## WORK TO BE COMPLETED
The expected response is an exact repetition of every record, with images excluded.

─── GIVEN ENTRIES

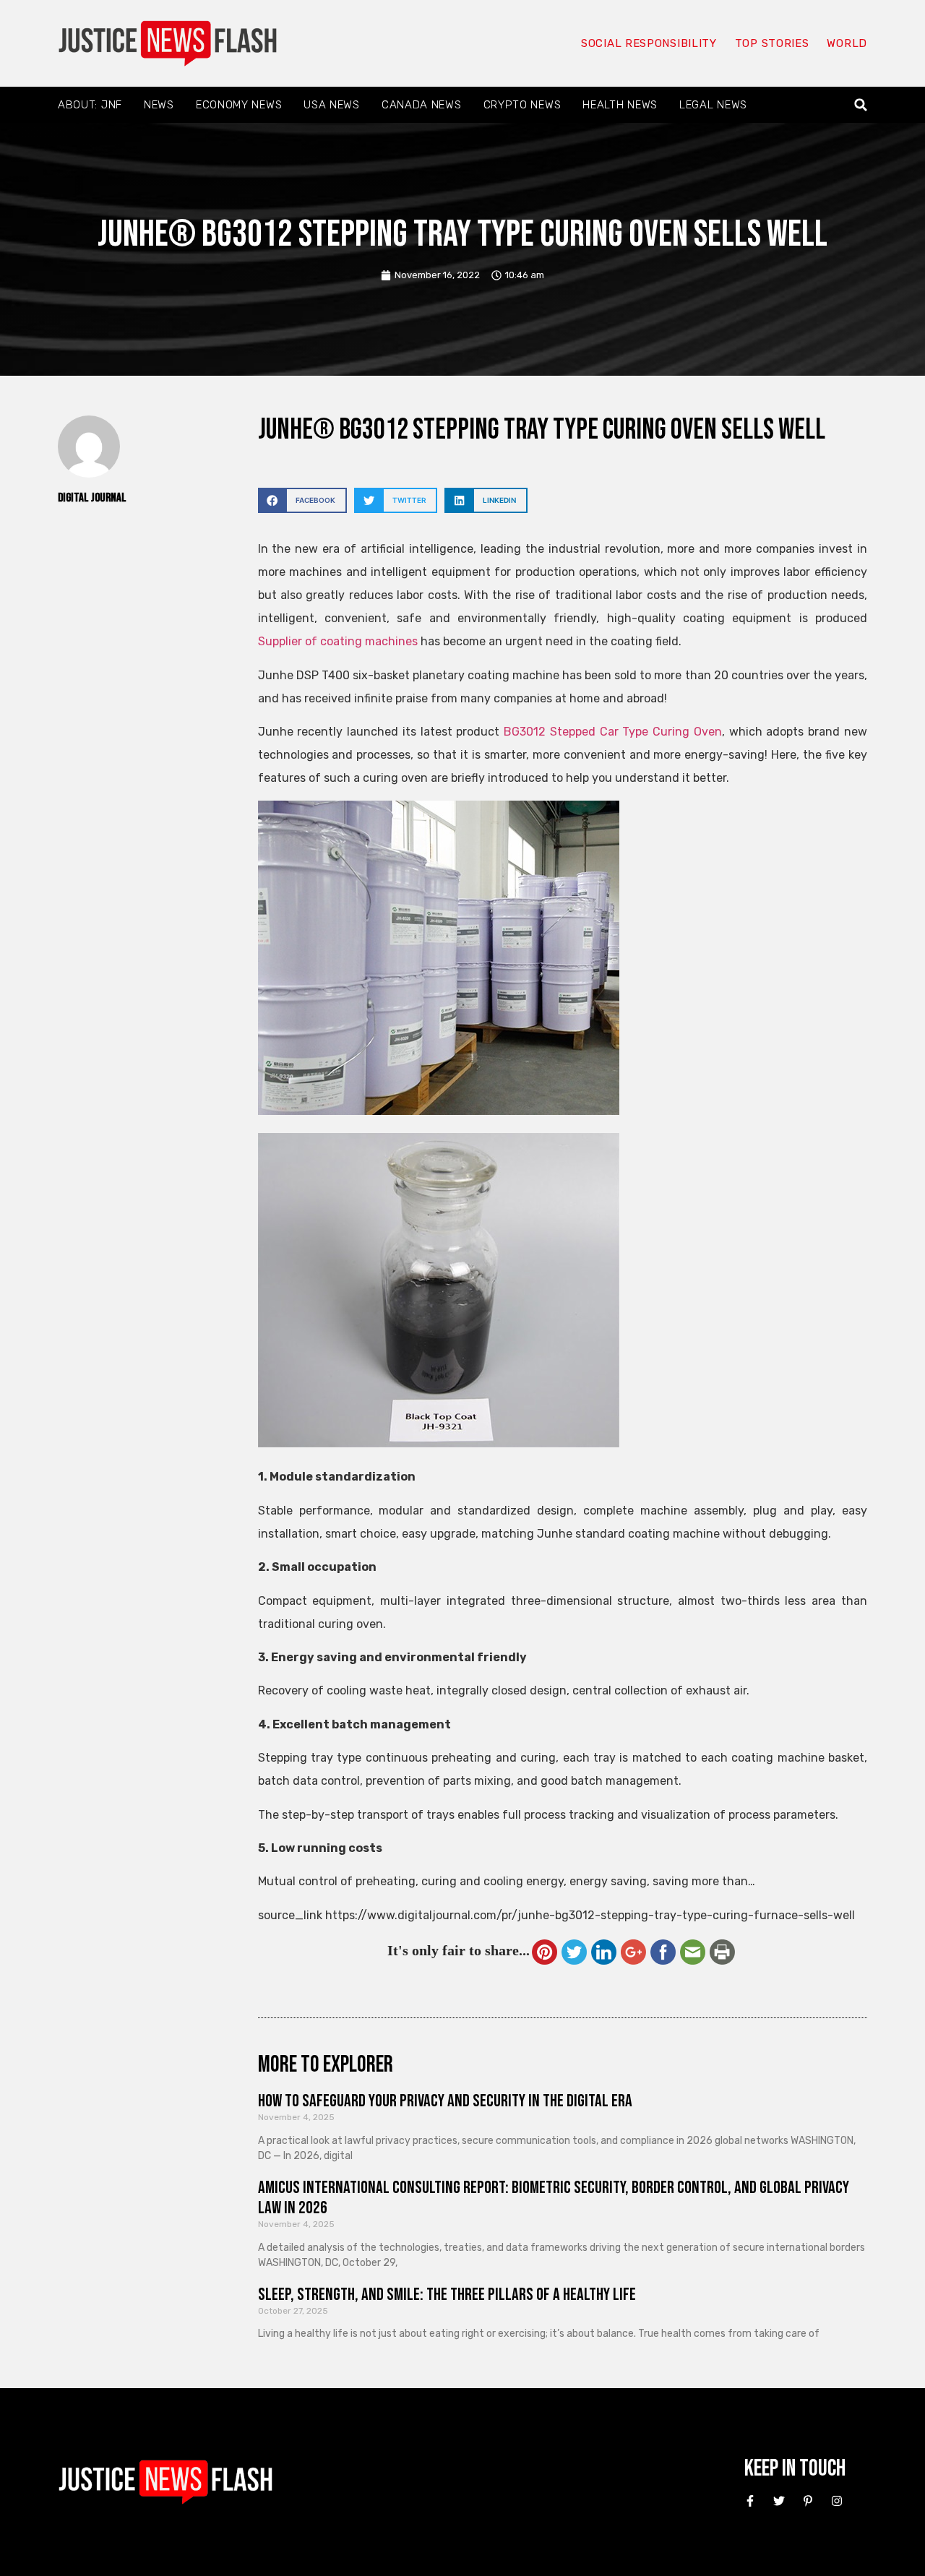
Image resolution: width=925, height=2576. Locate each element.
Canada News (422, 104)
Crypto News (522, 104)
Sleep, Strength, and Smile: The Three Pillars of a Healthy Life (447, 2294)
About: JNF (90, 104)
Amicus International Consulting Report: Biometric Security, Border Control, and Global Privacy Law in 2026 (553, 2198)
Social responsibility (649, 43)
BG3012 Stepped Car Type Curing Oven (613, 731)
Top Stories (772, 43)
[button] (861, 105)
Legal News (713, 104)
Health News (620, 104)
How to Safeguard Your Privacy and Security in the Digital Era (445, 2100)
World (847, 43)
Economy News (239, 104)
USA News (332, 104)
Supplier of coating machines (338, 641)
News (159, 104)
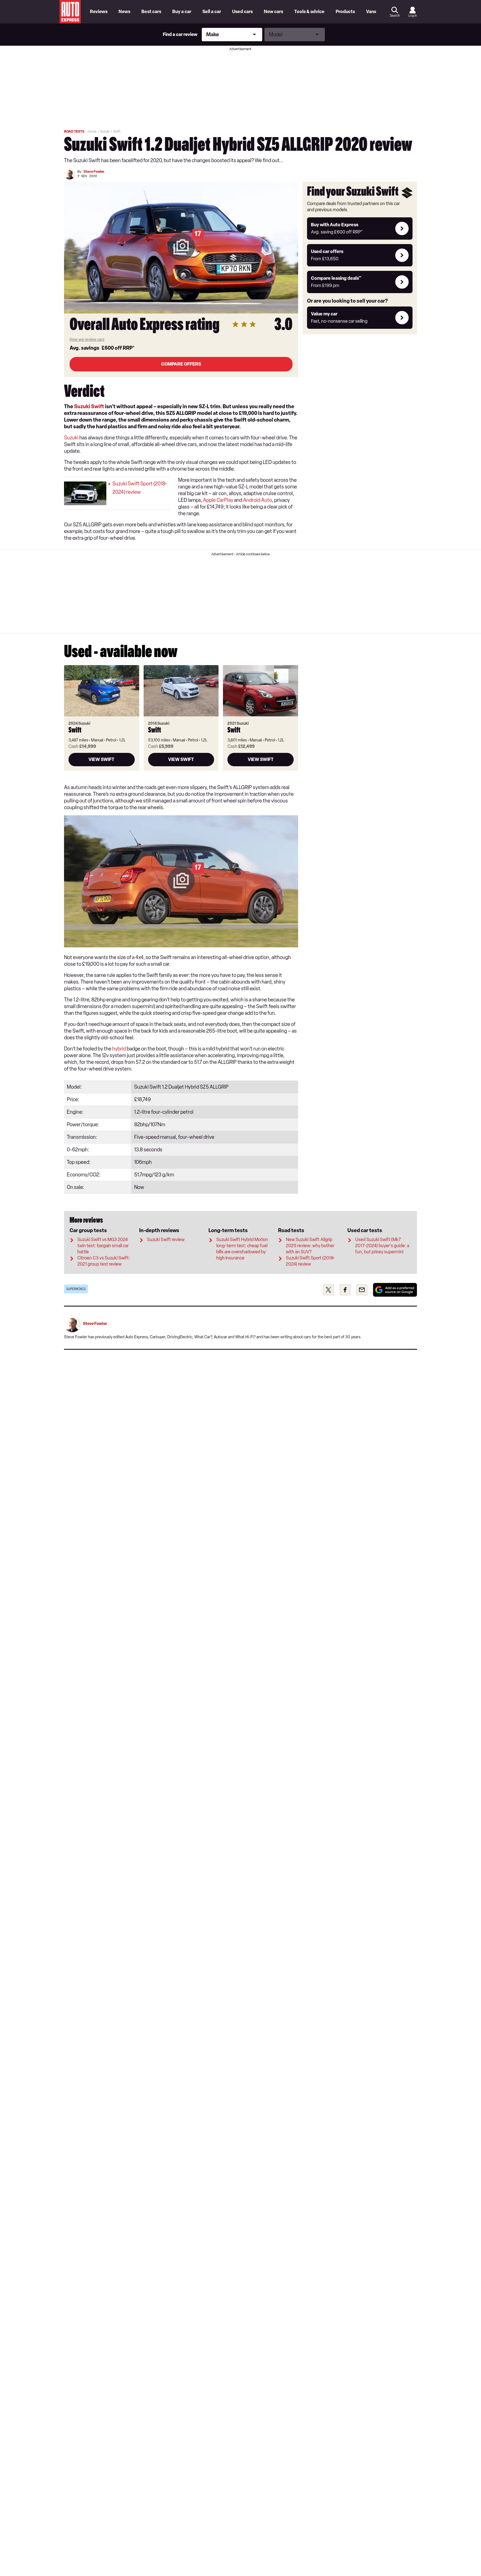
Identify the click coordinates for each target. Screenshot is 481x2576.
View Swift (101, 759)
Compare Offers (181, 364)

──────

## WRITTEN SOLUTION
Image resolution: width=925, height=2576. Locate each element.
Canada News (422, 104)
Crypto News (522, 104)
Sleep, Strength, and Smile: The Three Pillars of a Healthy Life (447, 2294)
About: JNF (90, 104)
Amicus International Consulting Report: Biometric Security, Border Control, and Global Privacy Law in 2026 (553, 2198)
Social responsibility (649, 43)
BG3012 Stepped Car Type Curing Oven (613, 731)
Top Stories (772, 43)
[button] (861, 105)
Legal News (713, 104)
Health News (620, 104)
How to Safeguard Your Privacy and Security in the Digital Era (445, 2100)
World (847, 43)
Economy News (239, 104)
USA News (332, 104)
Supplier of coating machines (338, 641)
News (159, 104)
Identify the click coordinates for each target. Screenshot is 481x2576.
View Swift (101, 759)
Compare Offers (181, 364)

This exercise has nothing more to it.